* **To do**: Copy out the lines below that hold the word "agent".

--- START ---

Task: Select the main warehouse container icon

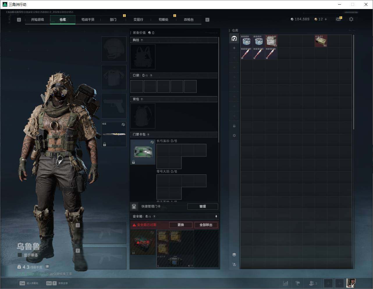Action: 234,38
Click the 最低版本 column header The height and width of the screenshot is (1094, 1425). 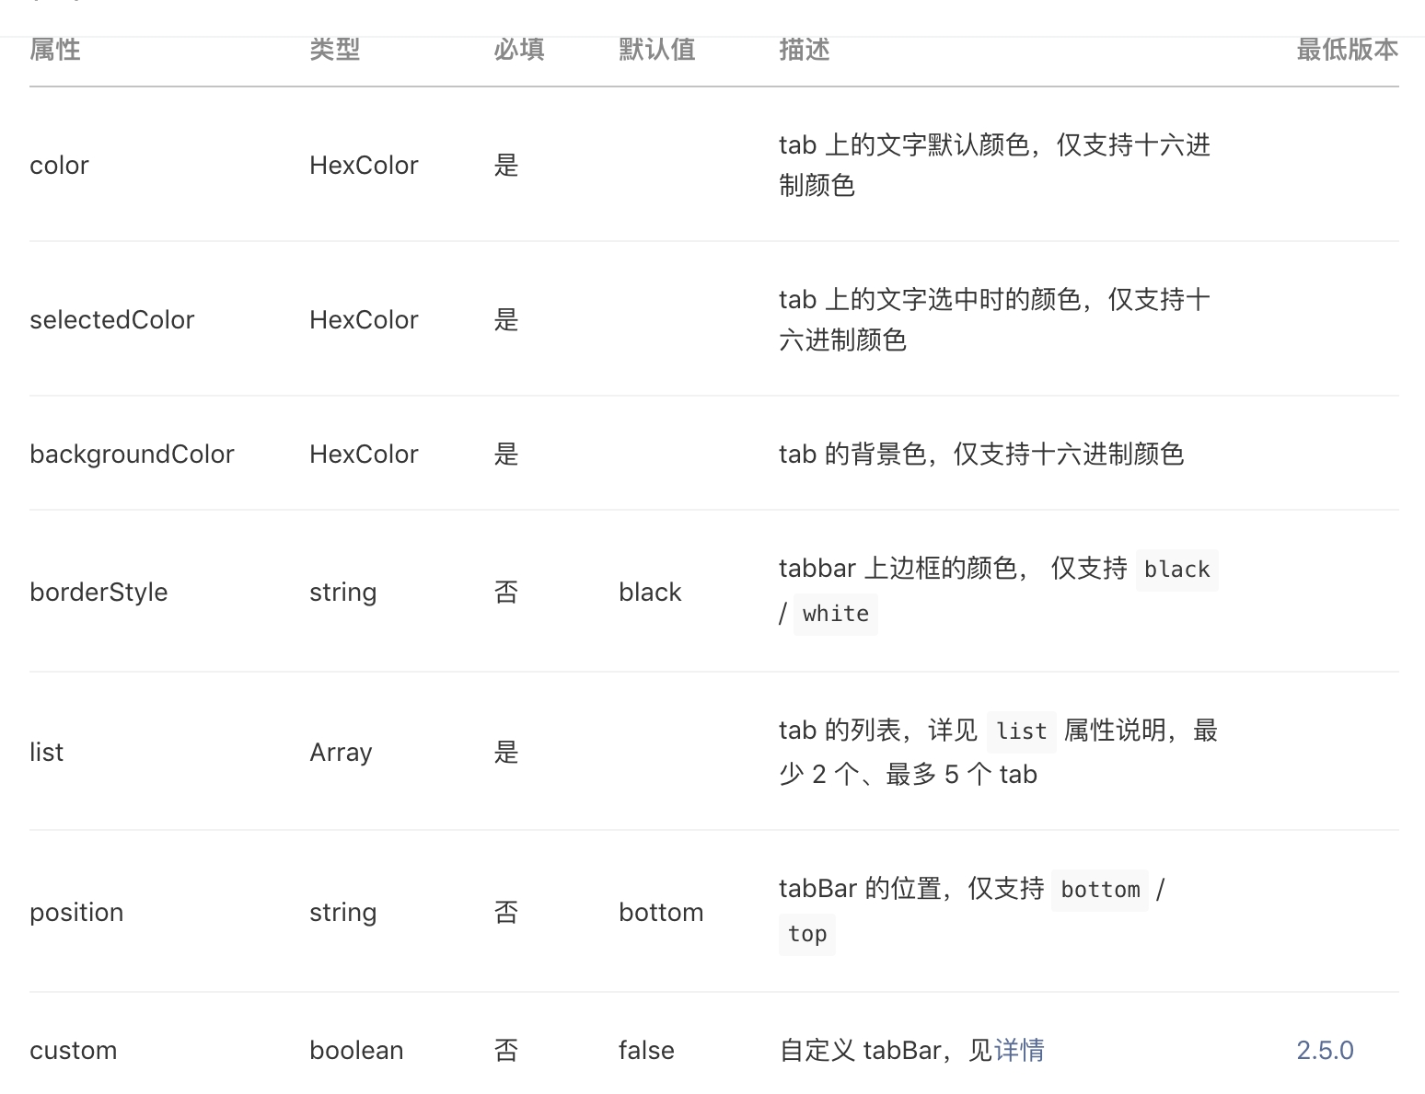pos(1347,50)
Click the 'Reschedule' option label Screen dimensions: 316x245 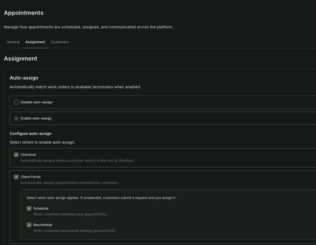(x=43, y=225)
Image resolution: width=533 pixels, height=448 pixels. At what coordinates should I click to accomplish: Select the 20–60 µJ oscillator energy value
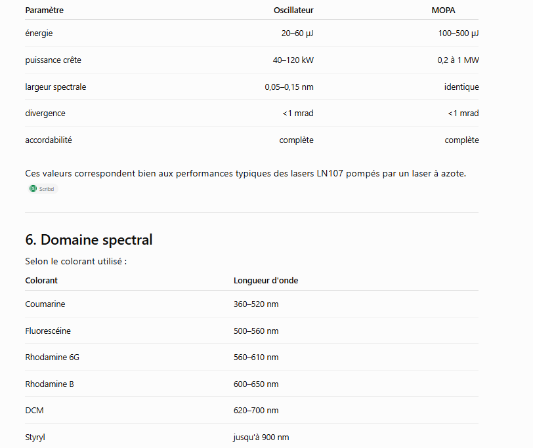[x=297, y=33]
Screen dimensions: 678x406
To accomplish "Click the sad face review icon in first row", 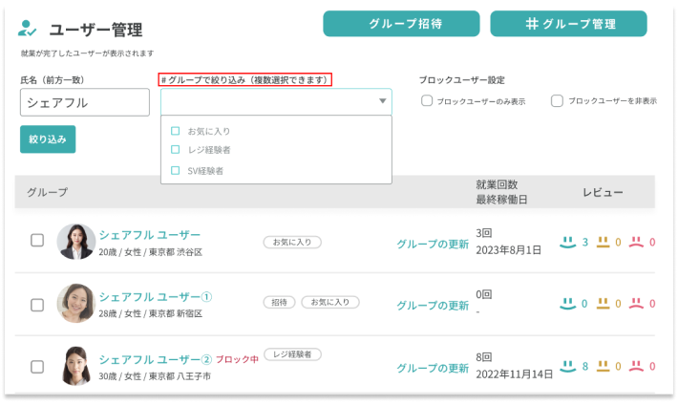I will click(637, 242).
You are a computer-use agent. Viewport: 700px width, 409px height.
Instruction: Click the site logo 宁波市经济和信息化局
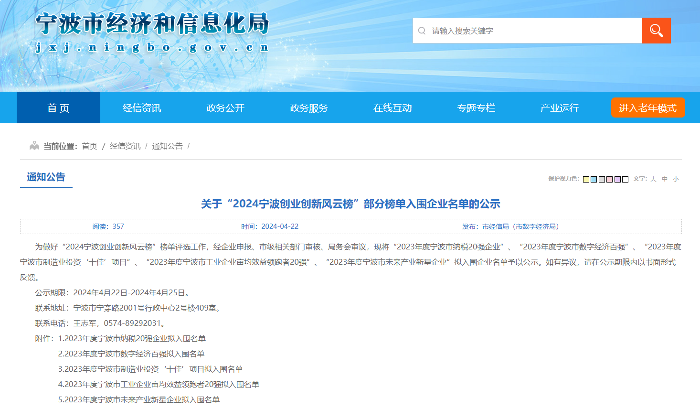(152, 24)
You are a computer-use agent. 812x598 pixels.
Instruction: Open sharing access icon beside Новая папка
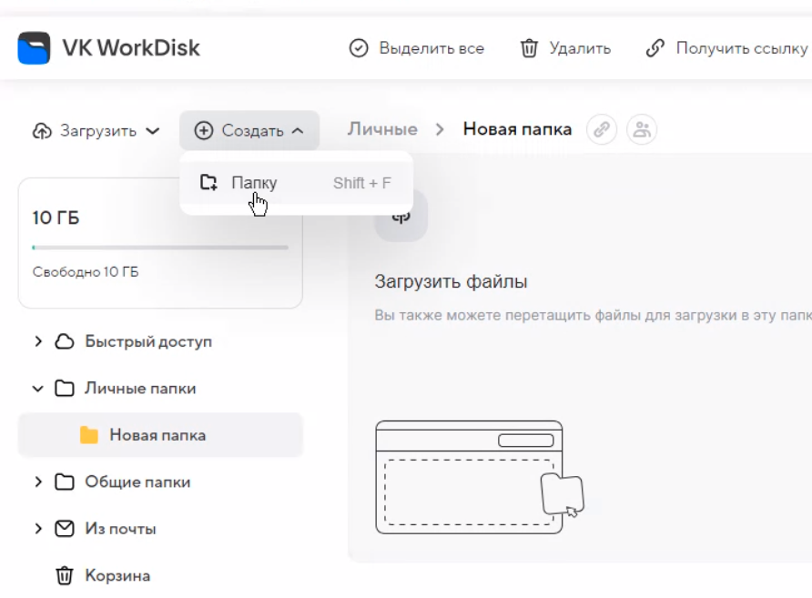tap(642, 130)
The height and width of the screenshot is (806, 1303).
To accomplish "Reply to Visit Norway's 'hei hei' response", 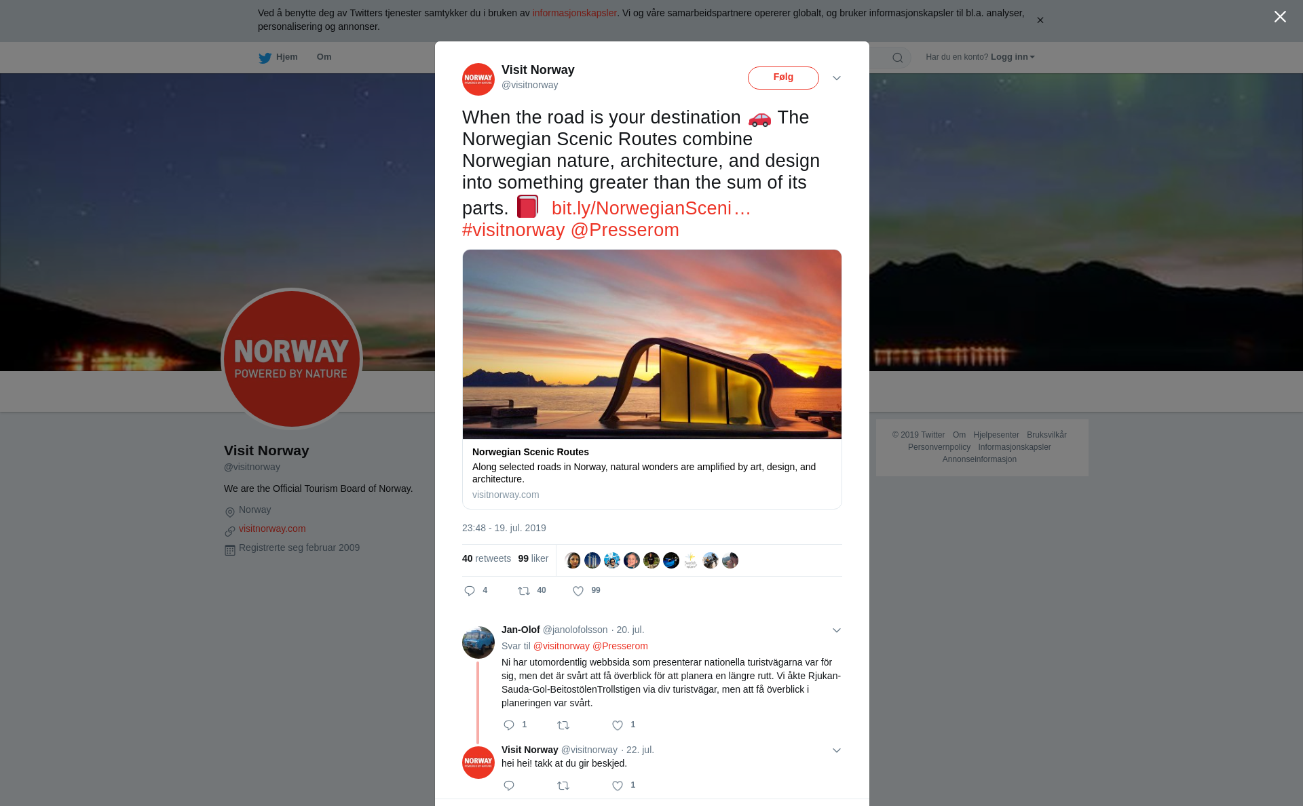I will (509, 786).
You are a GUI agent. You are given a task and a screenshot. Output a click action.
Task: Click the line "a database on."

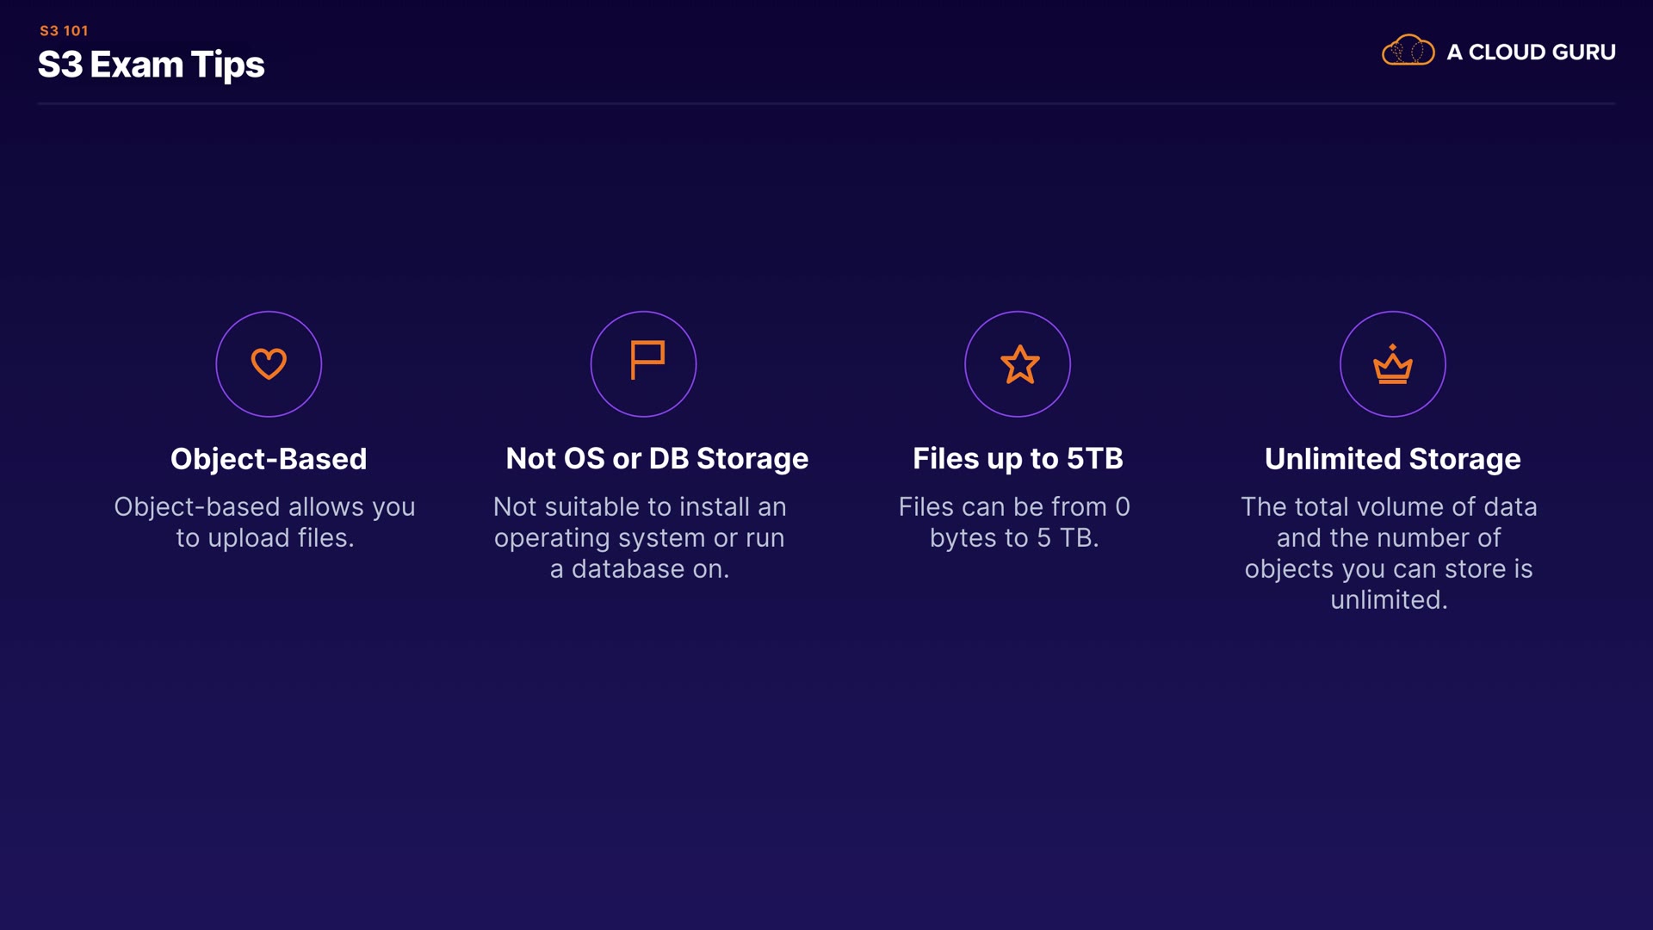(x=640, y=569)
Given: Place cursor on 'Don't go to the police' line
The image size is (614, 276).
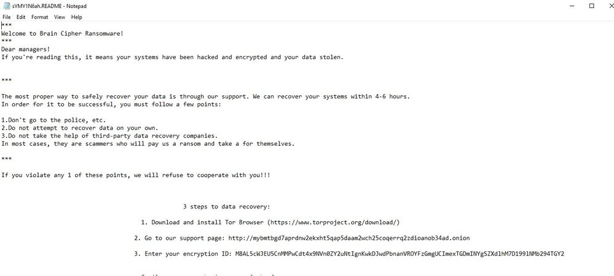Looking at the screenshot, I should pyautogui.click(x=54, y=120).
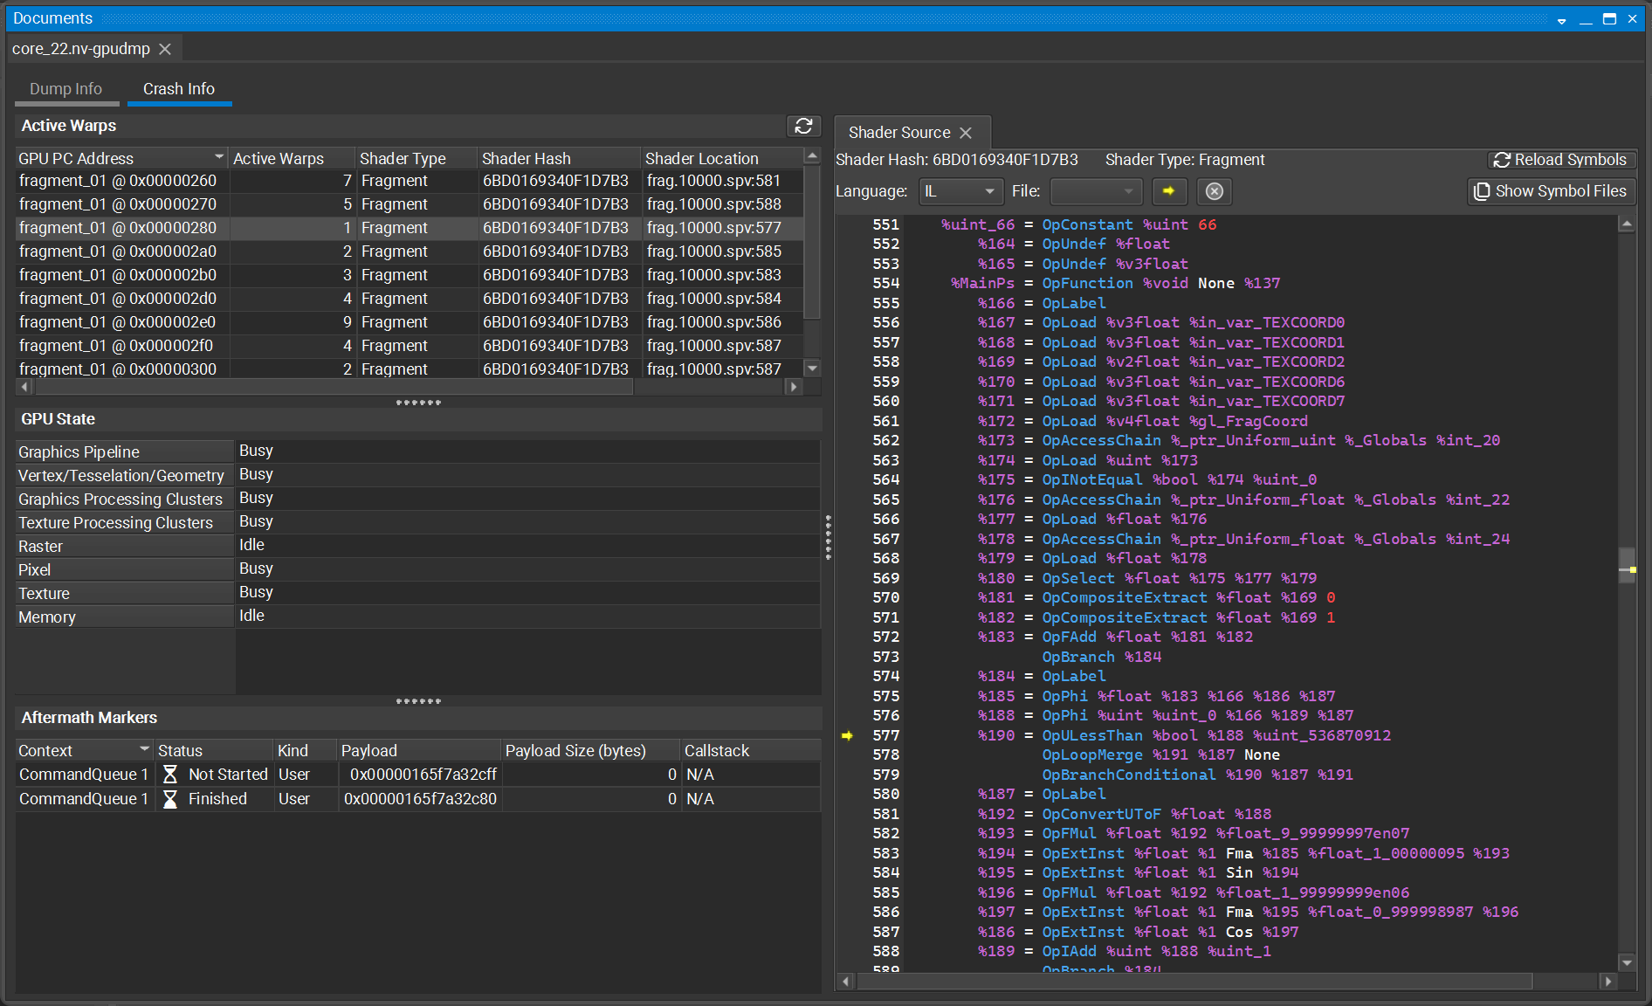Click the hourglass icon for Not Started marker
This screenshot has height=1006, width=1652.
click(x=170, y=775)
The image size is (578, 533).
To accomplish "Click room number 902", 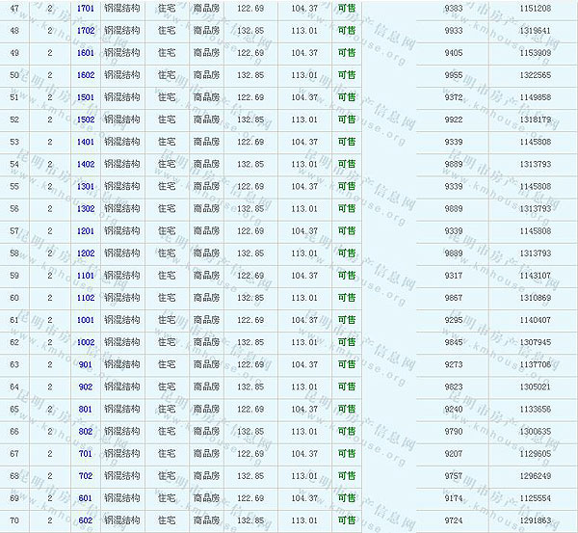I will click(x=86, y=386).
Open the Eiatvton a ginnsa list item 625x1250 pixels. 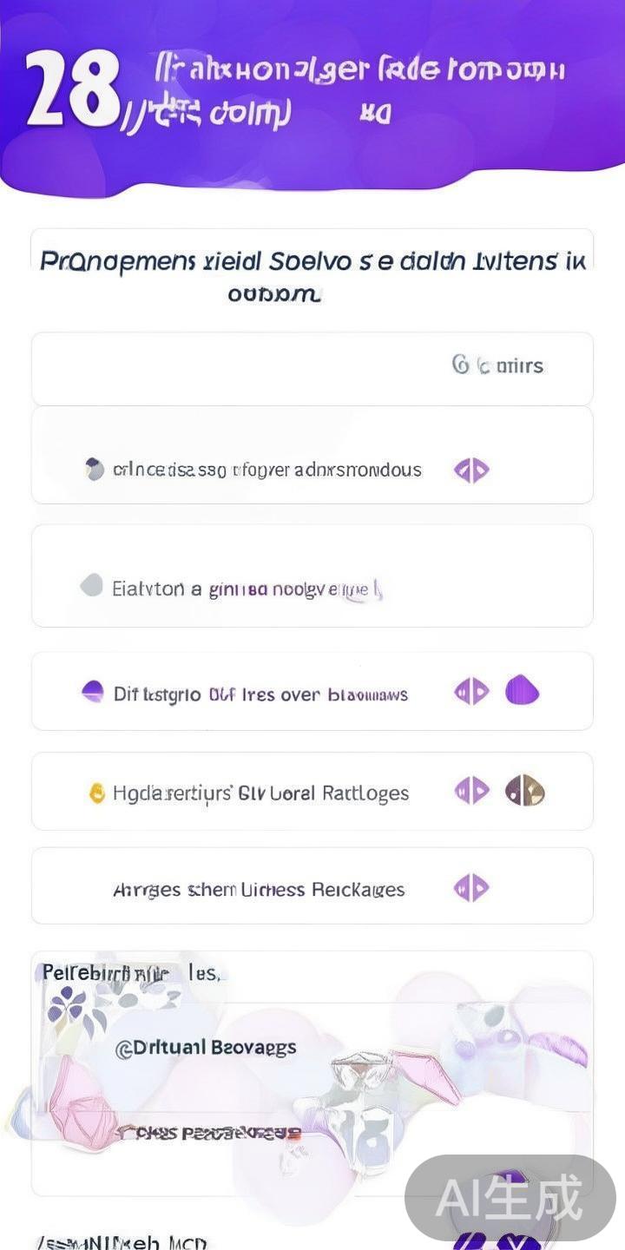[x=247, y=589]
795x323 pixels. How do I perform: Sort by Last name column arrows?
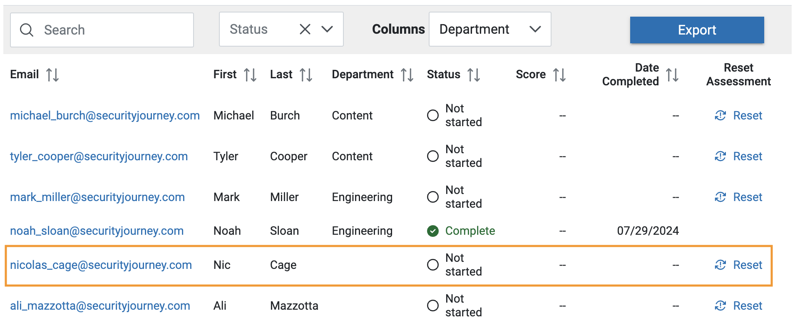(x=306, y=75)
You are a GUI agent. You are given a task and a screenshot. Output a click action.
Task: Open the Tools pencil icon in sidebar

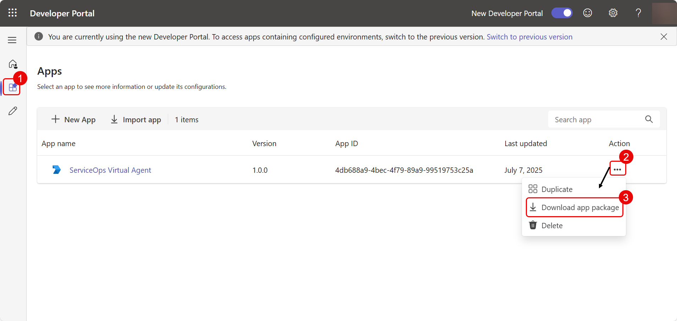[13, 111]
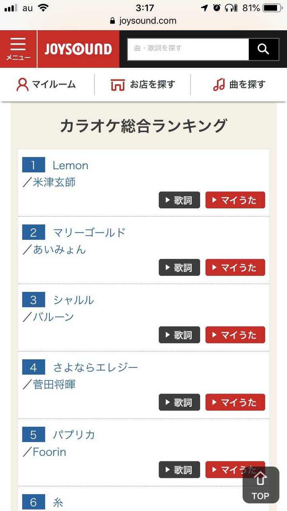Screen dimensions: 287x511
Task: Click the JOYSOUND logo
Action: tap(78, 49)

--- END ---

* **Answer below**:
You are a computer-use agent. Viewport: 700px width, 409px height.
You are a computer-use agent. 812x598 pixels.
You are a GUI agent. You are given a task and a screenshot. Output a click action.
You are a GUI agent. You are given a task and a screenshot. Output a click action.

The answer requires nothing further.